10. For as by one man's disobedience sin entered, and death obtained [a place] through sin; so also by the obedience of one man, righteousness having been introduced, shall cause life to fructify in those persons who in times past were dead.(3) And as the protoplast himself Adam, had his substance from untilled and as yet virgin soil ("for God had not yet sent rain, and man had not tilled the ground"(4)), and was formed by the hand of God, that is, by the Word of God, for "all things were made by Him,"(5) and the Lord took dust from the earth and formed man; so did He who is the Word, recapitulating Adam in Himself, rightly receive a birth, enabling Him to gather up Adam [into Himself], from Mary, who was as yet a virgin. If, then, the first Adam had a man for his father, and was born of human seed, it were reasonable to say that the second Adam was begotten of Joseph. But if the former was taken from the dust, and God was his Maker, it was incumbent that the latter also, making a recapitulation in Himself, should be formed as man by God, to have an analogy with the former as respects His origin. Why, then, did not God again take dust, but wrought so that the formation should be made of Mary? It was that there might not be another formation called into being, nor any other which should [require to] be saved, but that the very same formation should be summed up [in Christ as had existed in Adam], the analogy having been preserved.

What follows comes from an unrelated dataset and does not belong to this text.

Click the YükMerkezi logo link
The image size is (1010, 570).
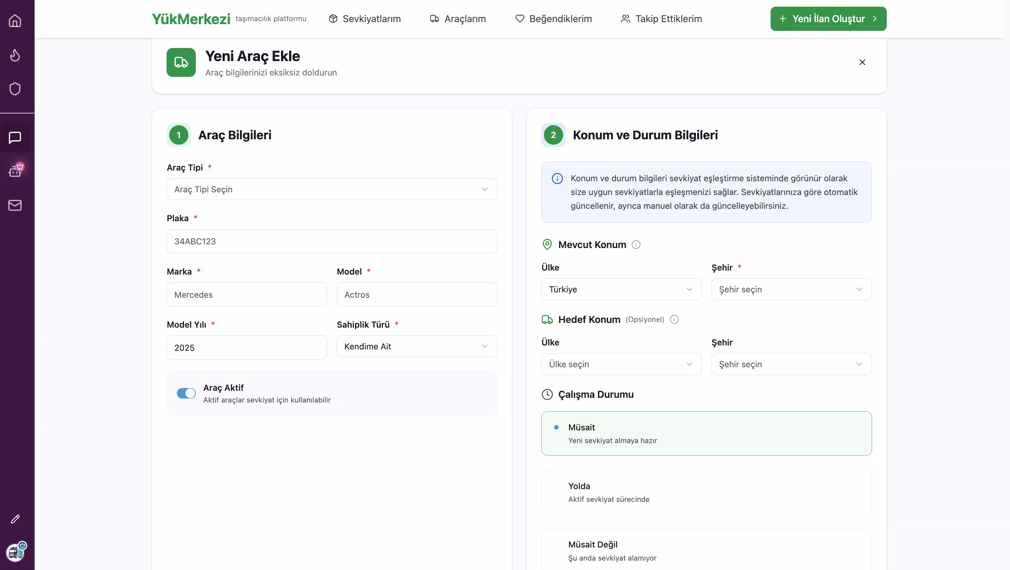coord(191,19)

CHAP. XXII.--CHRIST ASSUMED ACTUAL FLESH, CONCEIVED AND BORN OF THE VIRGIN.

1. Those, therefore, who allege that He took nothing from the Virgin do greatly err, [since,] in order that they may cast away the inheritance of the flesh, they also reject the analogy [between Him and Adam]. For if the one [who sprang] from the earth had indeed formation and substance from both the hand and workmanship of God, but the other not from the hand and workmanship of God, then He who was made after the image and likeness of the former did not, in that case, preserve the analogy of man, and He must seem an inconsistent piece of work, not having wherewith He may show His wisdom. But this is to say, that He also appeared putatively as man when He was not man, and that He was made man while taking nothing from man. For if He did not receive the substance of flesh from a human being, He neither was made man nor the Son of man; and if He was not made what we were, He did no great thing in what He suffered and endured. But every one will allow that we are [composed of] a body taken from the earth, and a soul receiving spirit from God. This, therefore, the Word of God was made, recapitulating in Himself His own handiwork; and on this account does He confess Himself the Son of man, and blesses "the meek, because they shall inherit the earth."(6) The Apostle Paul, moreover, in the Epistle to the Galatians, declares plainly, "God sent His Son, made of a woman."(7) And again, in that to the Romans, he says, "Concerning His Son, who was made of the seed of David according to the flesh, who was predestinated as the Son of God with power, according to the spirit of holiness, by the resurrection from the dead, Jesus Christ our Lord."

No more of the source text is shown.